Records excerpted from a collection:
• • •

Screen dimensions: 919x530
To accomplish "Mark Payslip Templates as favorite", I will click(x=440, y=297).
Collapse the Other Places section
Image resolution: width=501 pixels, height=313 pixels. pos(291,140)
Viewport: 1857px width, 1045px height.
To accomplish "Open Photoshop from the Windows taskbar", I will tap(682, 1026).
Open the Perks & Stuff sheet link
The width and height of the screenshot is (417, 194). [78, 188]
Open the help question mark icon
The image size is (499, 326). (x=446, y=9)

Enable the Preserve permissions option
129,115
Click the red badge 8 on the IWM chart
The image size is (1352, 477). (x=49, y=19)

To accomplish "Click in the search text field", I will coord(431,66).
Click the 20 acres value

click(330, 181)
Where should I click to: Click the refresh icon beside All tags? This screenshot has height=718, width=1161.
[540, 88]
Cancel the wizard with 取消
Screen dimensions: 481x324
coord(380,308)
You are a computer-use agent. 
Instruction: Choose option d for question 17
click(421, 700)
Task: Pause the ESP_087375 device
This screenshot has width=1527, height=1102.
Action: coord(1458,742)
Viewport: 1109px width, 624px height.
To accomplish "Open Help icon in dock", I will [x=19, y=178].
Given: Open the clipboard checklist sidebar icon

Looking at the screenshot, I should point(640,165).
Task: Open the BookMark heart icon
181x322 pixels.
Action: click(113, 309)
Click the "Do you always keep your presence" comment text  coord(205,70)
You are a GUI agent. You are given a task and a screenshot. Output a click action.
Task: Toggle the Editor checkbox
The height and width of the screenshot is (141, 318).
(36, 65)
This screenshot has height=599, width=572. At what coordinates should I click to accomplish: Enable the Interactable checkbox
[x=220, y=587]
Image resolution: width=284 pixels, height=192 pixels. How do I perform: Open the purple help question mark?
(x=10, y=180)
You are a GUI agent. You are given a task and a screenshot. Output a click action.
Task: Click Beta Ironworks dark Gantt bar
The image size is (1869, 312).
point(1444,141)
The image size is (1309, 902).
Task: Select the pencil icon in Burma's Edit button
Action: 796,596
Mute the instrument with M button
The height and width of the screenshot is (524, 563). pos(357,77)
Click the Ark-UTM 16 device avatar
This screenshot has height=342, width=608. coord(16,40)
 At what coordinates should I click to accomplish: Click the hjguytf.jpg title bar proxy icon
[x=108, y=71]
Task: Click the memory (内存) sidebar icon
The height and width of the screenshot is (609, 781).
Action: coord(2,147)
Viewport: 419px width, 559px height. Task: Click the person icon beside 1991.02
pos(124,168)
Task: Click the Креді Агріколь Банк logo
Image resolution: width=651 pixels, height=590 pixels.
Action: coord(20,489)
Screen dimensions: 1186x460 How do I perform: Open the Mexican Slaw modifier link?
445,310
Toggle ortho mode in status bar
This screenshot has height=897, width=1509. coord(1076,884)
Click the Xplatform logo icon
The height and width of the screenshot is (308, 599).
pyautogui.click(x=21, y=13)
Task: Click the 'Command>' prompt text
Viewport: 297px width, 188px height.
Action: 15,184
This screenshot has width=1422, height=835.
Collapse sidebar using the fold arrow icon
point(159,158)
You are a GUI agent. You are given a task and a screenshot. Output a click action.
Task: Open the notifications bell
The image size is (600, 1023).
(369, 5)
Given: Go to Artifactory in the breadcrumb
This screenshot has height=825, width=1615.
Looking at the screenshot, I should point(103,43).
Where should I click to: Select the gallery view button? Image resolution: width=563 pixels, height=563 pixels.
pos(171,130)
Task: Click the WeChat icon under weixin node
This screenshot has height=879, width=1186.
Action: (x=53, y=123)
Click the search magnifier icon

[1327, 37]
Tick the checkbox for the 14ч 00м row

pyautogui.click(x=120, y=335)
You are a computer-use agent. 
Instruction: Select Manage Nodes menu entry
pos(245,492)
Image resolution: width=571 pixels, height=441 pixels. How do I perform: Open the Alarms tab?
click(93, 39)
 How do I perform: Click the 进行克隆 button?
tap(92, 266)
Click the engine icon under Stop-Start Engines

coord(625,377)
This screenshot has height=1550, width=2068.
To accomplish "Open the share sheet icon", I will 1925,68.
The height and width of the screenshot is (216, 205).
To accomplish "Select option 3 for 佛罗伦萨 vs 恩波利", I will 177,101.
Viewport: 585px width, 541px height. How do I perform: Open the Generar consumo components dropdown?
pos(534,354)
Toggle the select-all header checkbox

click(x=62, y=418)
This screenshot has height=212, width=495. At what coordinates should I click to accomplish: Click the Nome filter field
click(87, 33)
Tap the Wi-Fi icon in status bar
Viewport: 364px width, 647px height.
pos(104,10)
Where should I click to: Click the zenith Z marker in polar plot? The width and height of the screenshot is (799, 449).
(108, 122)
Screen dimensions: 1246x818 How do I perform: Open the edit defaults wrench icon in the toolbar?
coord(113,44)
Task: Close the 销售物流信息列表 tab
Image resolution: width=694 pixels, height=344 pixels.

• • •

Goal –
Update the part of the data that opens with the line containing "Click the search magnifier icon" and closes with the line containing "click(93, 39)", replacing "magnifier" with "magnifying glass" and leaving everything else unchanged.

Task output –
Click the search magnifying glass icon

[1327, 37]
Tick the checkbox for the 14ч 00м row

pyautogui.click(x=120, y=335)
You are a computer-use agent. 
Instruction: Select Manage Nodes menu entry
pos(245,492)
Image resolution: width=571 pixels, height=441 pixels. How do I perform: Open the Alarms tab?
click(93, 39)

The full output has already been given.